By Caroline Mitchell and David DiMeglio
August 02, 2015

Corporations with U.S. and overseas operations run the risk that an accident or other alleged wrongdoing abroad will land in both foreign and U.S. courts. Sometimes it is right after the event occurs, and other times, litigation begins in the foreign courts and comes to the U.S. months or years later.

Companies facing incidents that might attract such international attention must assess whether U.S. litigation is reasonably anticipated, thus triggering the need for a litigation hold. Once a U.S. duty to preserve exists, a litigant must carefully think through document preservation strategies and find a balance between preserving what is required to satisfy U.S. courts, while also complying with the preservation and data privacy laws that govern information in a foreign forum.

The Litigation Hold Calculus

Generally, a party must preserve evidence when it “has notice that the evidence is relevant to litigation or when a party should have known that the evidence may be relevant to future litigation.” See Zubulake v. UBS Warburg LLC, 220 F.R.D. 212, 216 (S.D.N.Y. 2003). Deciding when that obligation attaches to a foreign incident or foreign parties can be tricky because the fact of the incident itself and the likelihood that litigation will ensue do not mean that a company anticipates U.S. litigation. Litigants must factor in whether U.S. jurisdiction is possible and, if it is, when a court is likely to find that any duty to preserve attached. A handful of courts have touched on this issue with mixed results, highlighting potential risks and many open questions yet to be answered.

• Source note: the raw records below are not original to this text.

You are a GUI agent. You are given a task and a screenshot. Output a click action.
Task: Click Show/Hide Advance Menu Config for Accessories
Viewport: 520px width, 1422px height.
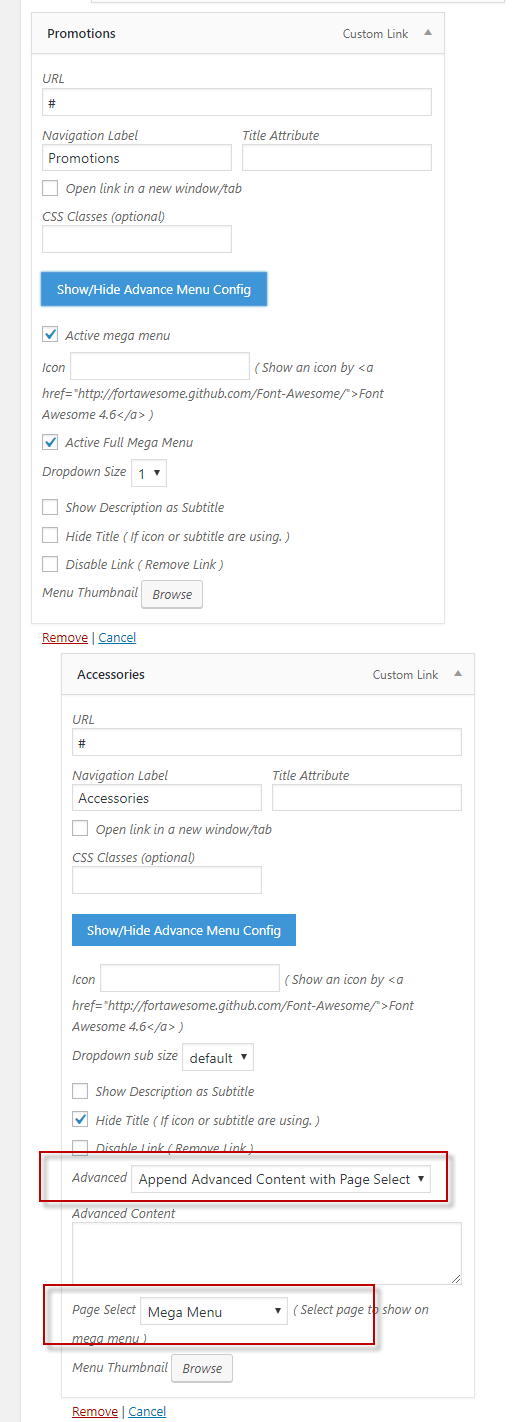click(x=184, y=930)
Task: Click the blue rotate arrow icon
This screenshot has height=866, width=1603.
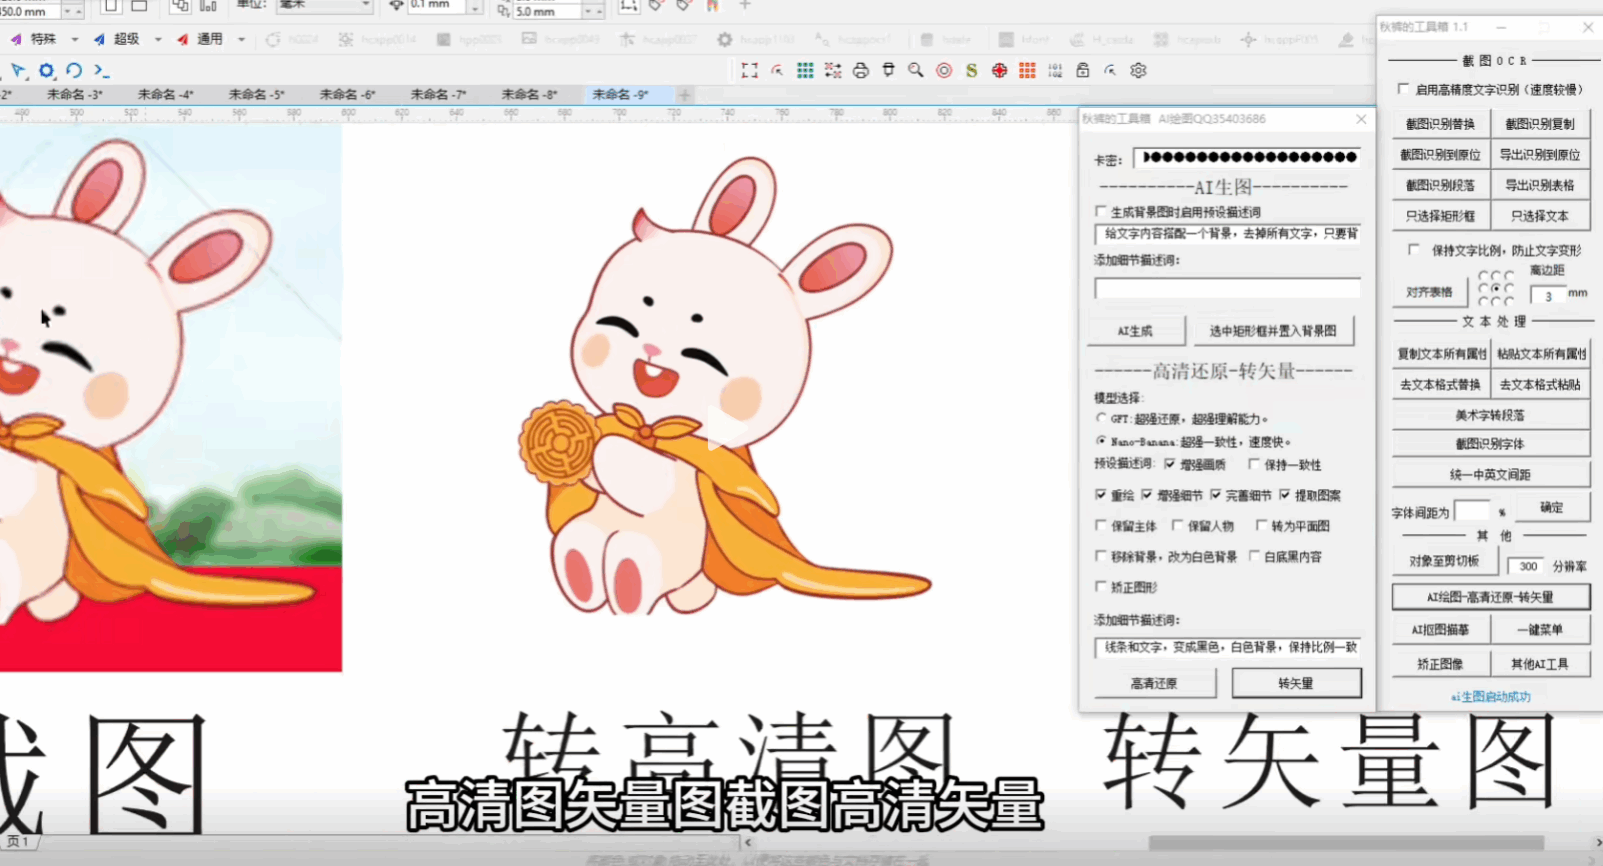Action: (74, 70)
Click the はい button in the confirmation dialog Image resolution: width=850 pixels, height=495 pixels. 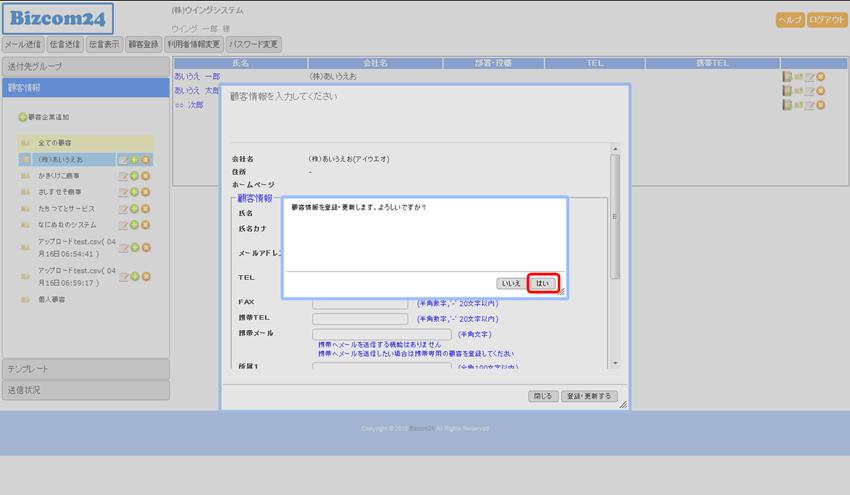[542, 284]
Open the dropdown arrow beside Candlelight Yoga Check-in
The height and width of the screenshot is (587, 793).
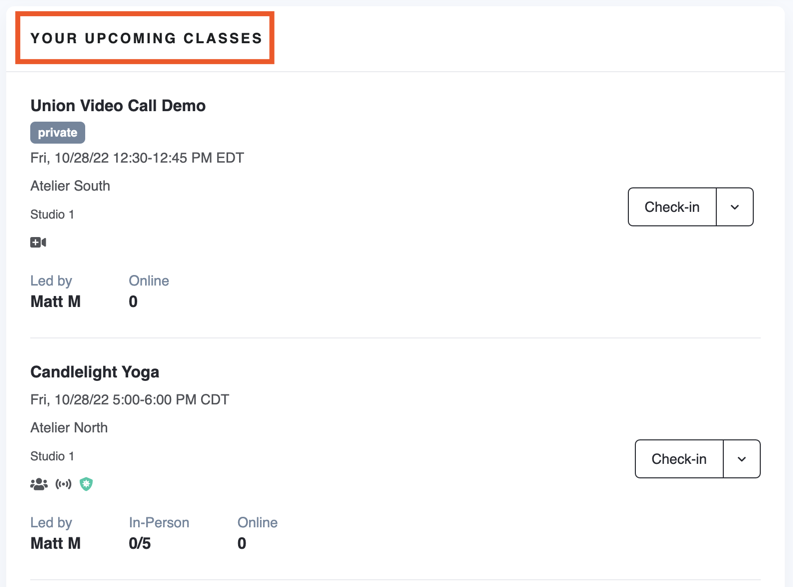coord(742,459)
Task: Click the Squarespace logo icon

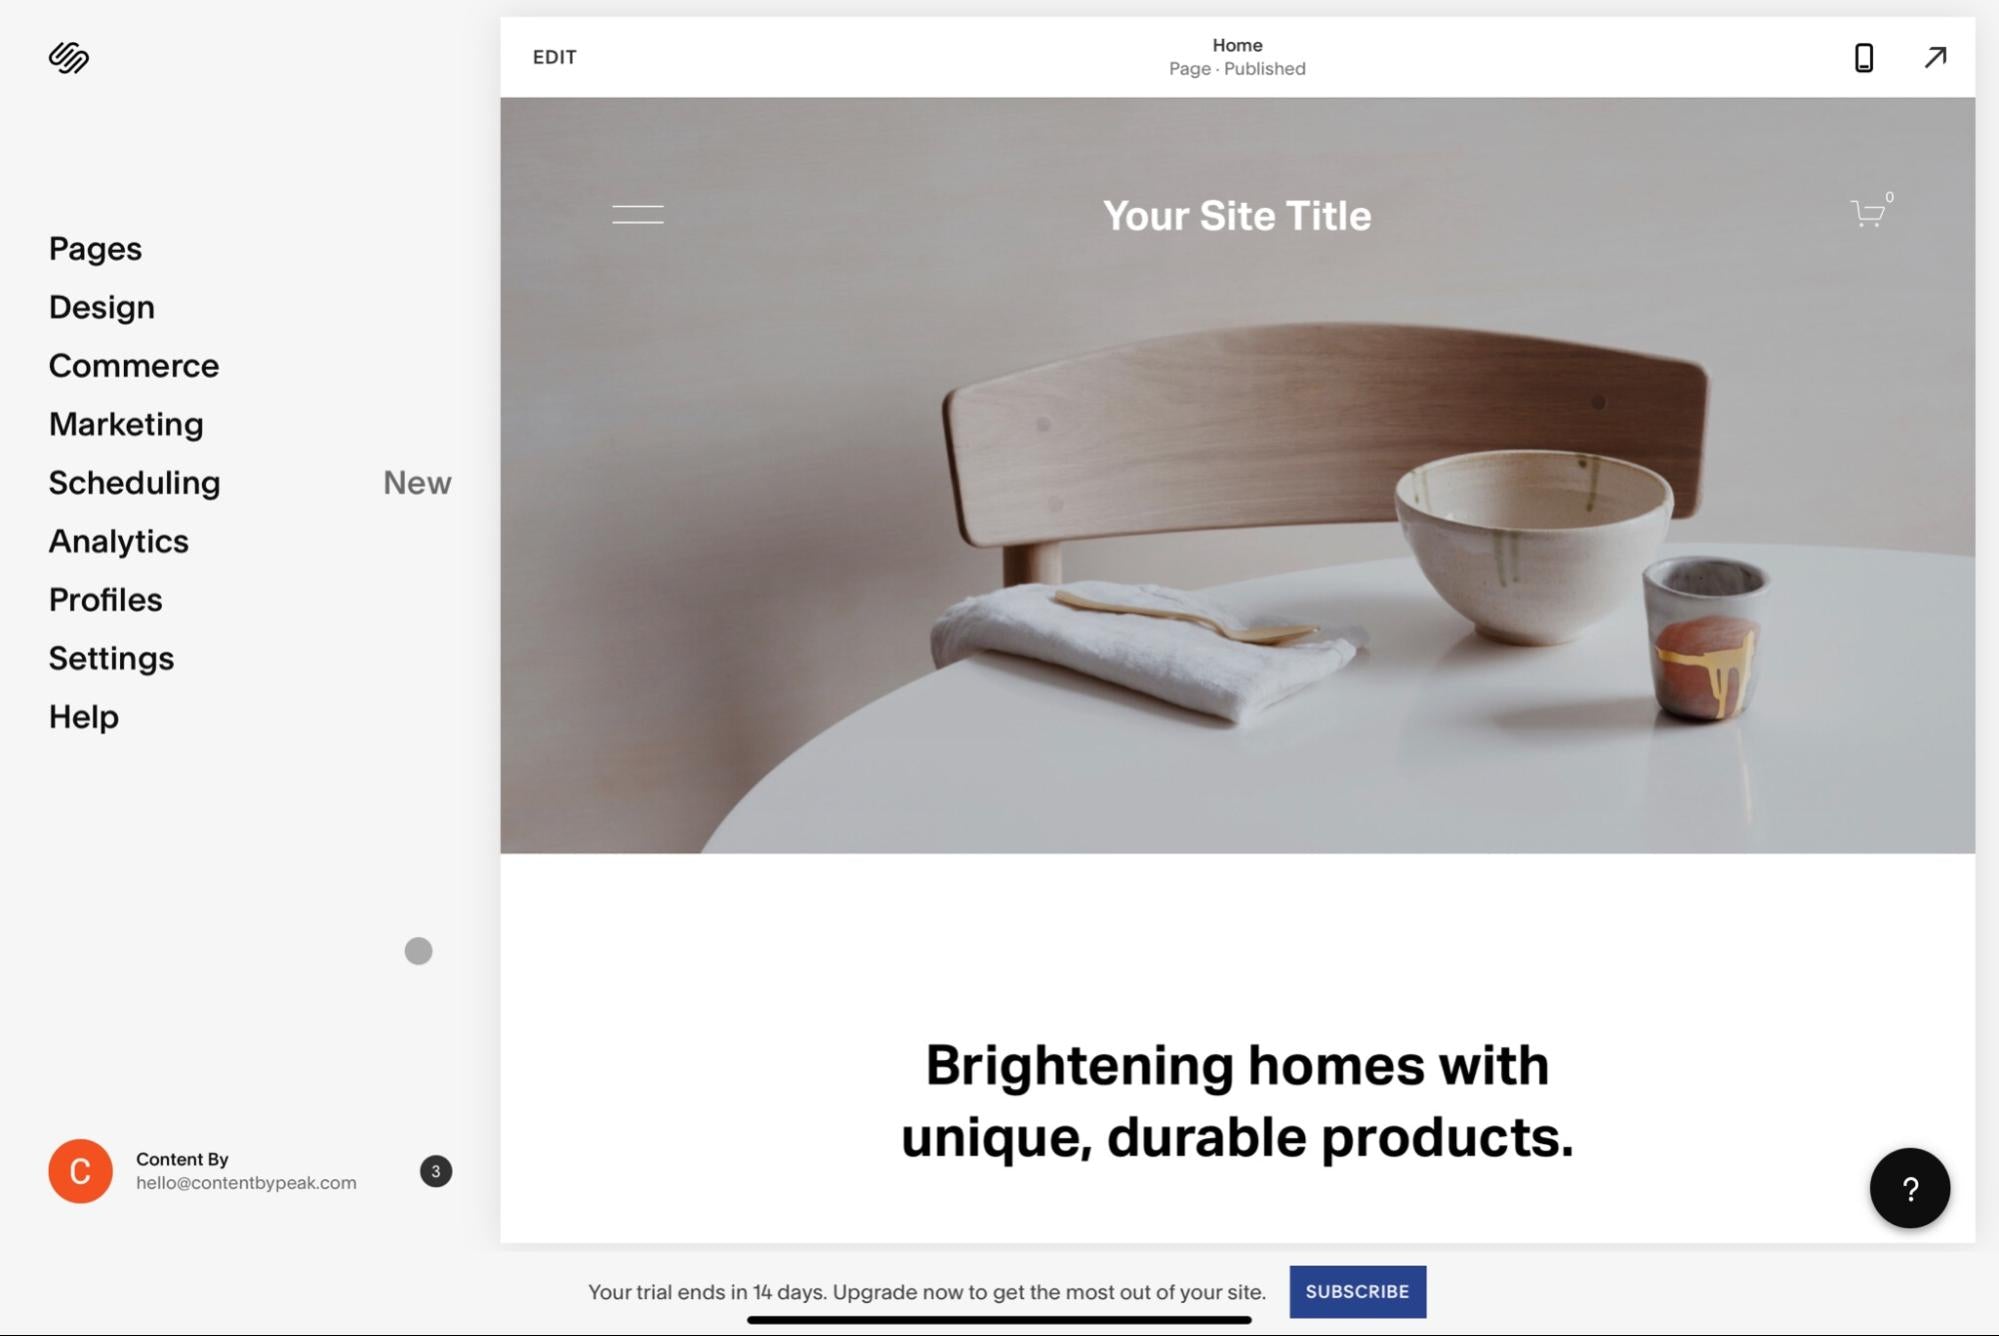Action: pos(69,55)
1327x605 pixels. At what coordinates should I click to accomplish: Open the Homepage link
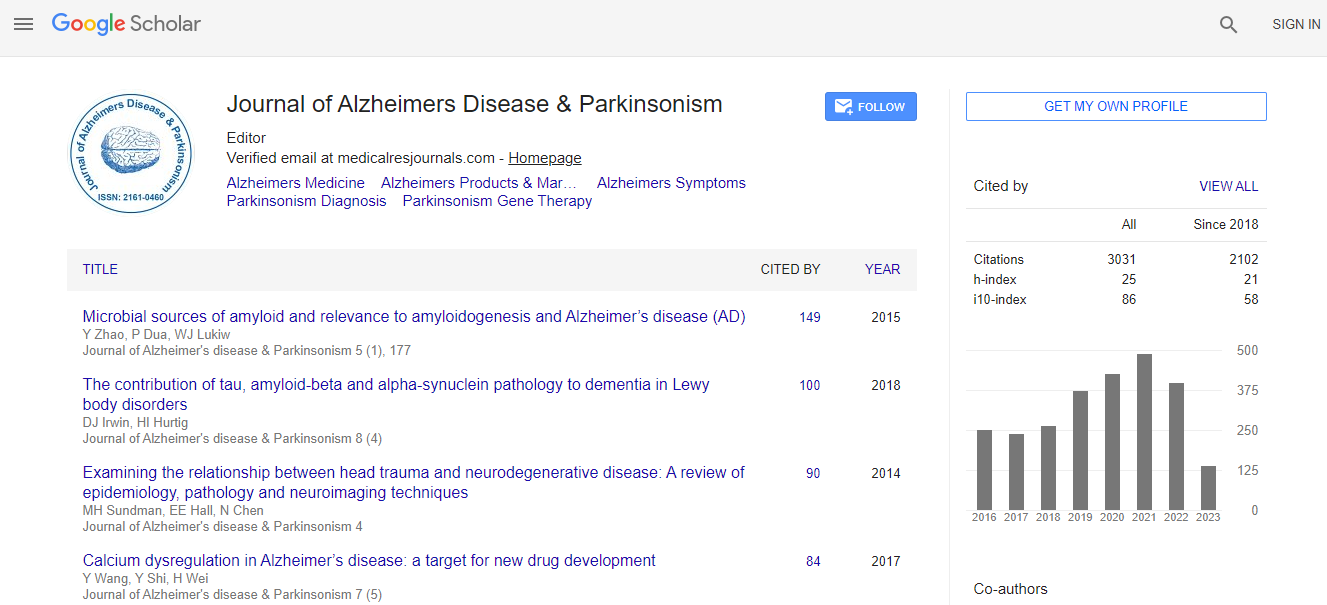pyautogui.click(x=544, y=158)
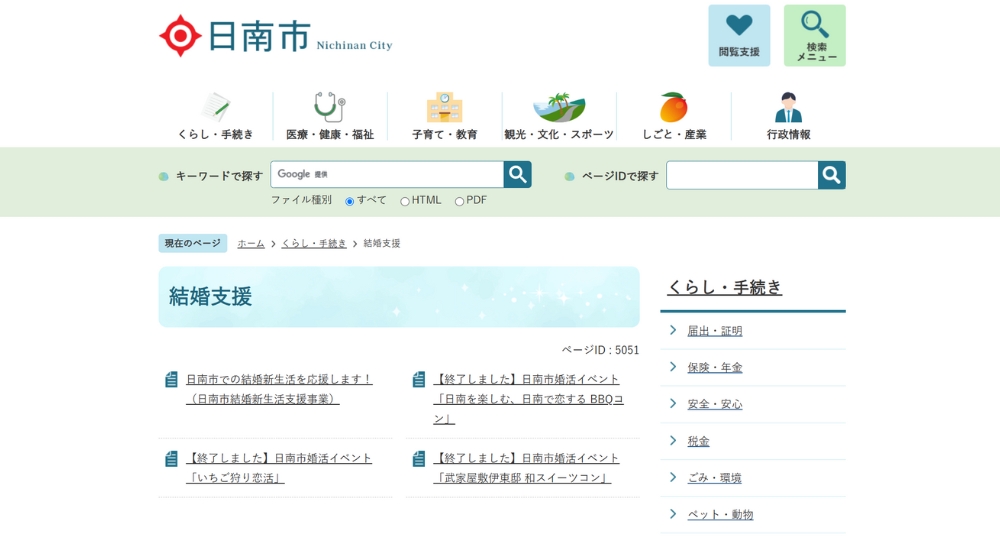Viewport: 1000px width, 540px height.
Task: Click the page ID search button
Action: pyautogui.click(x=831, y=175)
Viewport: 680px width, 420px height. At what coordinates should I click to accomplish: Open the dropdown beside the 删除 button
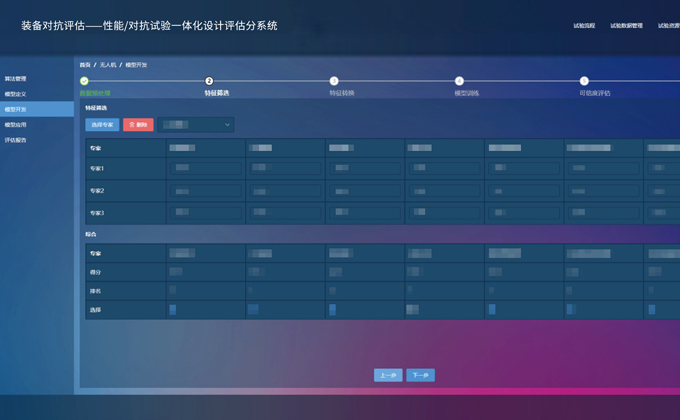click(196, 125)
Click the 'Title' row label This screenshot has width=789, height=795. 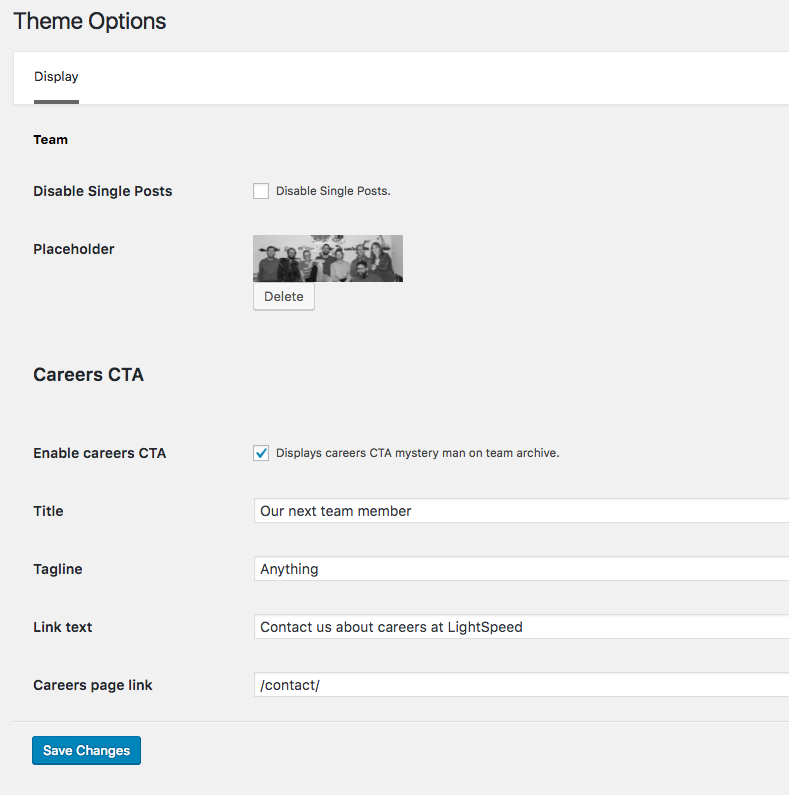click(48, 511)
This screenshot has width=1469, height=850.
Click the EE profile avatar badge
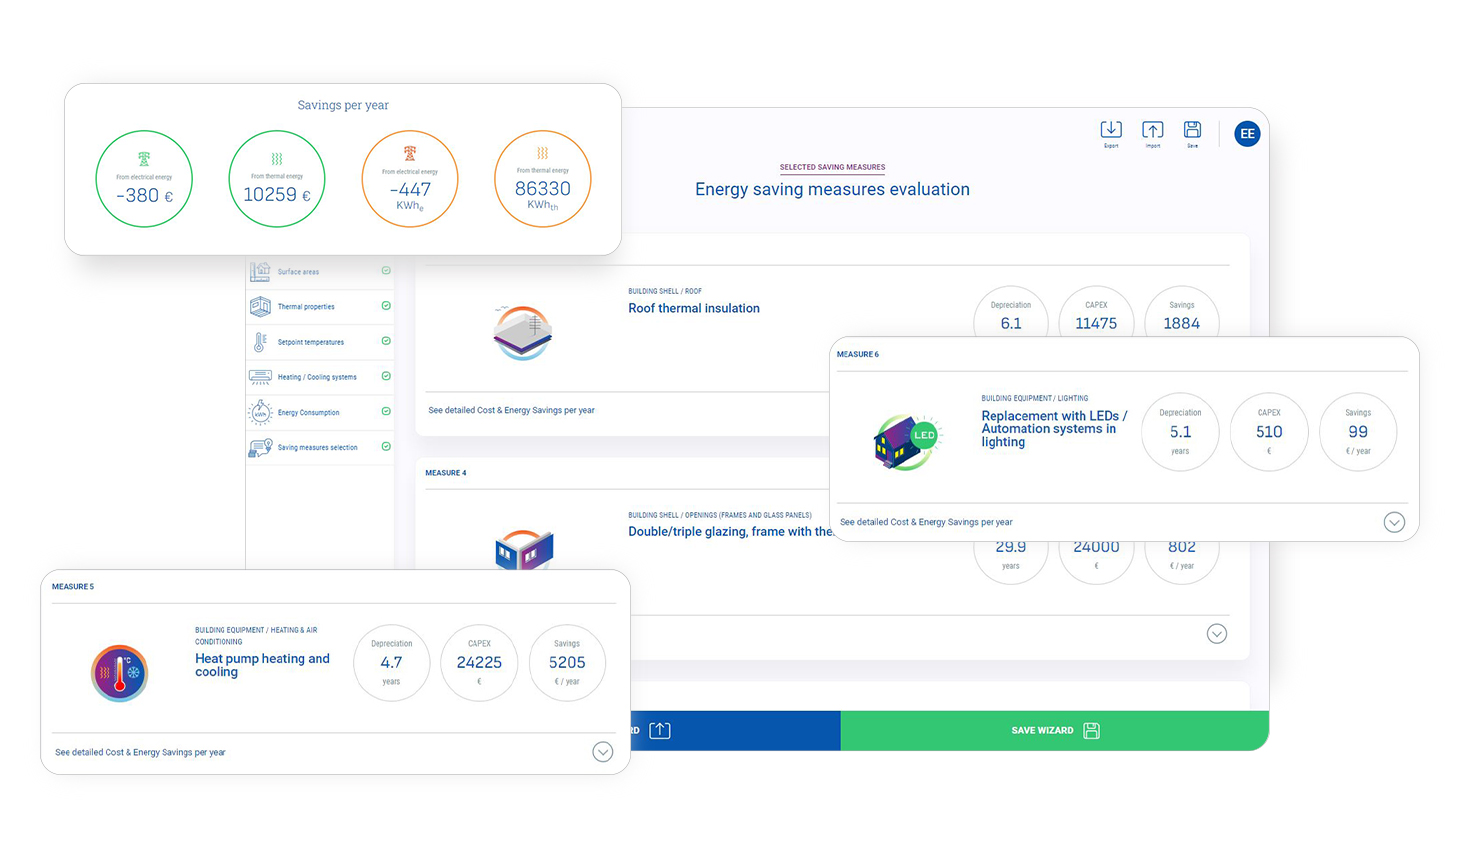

In Reino de Espana v. Am. Bureau of Shipping, 2007 Dist. 2007 WL 168327 (S.D.N.Y. June 6, 2007), Spain faced terminating sanctions for allegedly failing to preserve documents. Relying on an earlier order, the court reiterated its finding that Spain had failed to place a “timely and adequate litigation hold on its agencies and ministries.” Spain had argued that the court was required to specify when the hold duty arose. Spain argued that because it was a foreign country, it was not generally governed by U.S. discovery rules. Instead, Spain urged that the hold obligation attached, at the earliest, when it instructed U.S. counsel to prepare a complaint. The court repeated its previous holding that it did not need to determine the specific day that the obligation arose because Spain had failed to issue a timely hold, whether measured by the date of the incident or by its direction to U.S. counsel. Despite Spain's failure to preserve, the court declined to award terminating sanctions or an adverse inference instruction. Instead, it required Spain to pay the costs associated with the motion to compel.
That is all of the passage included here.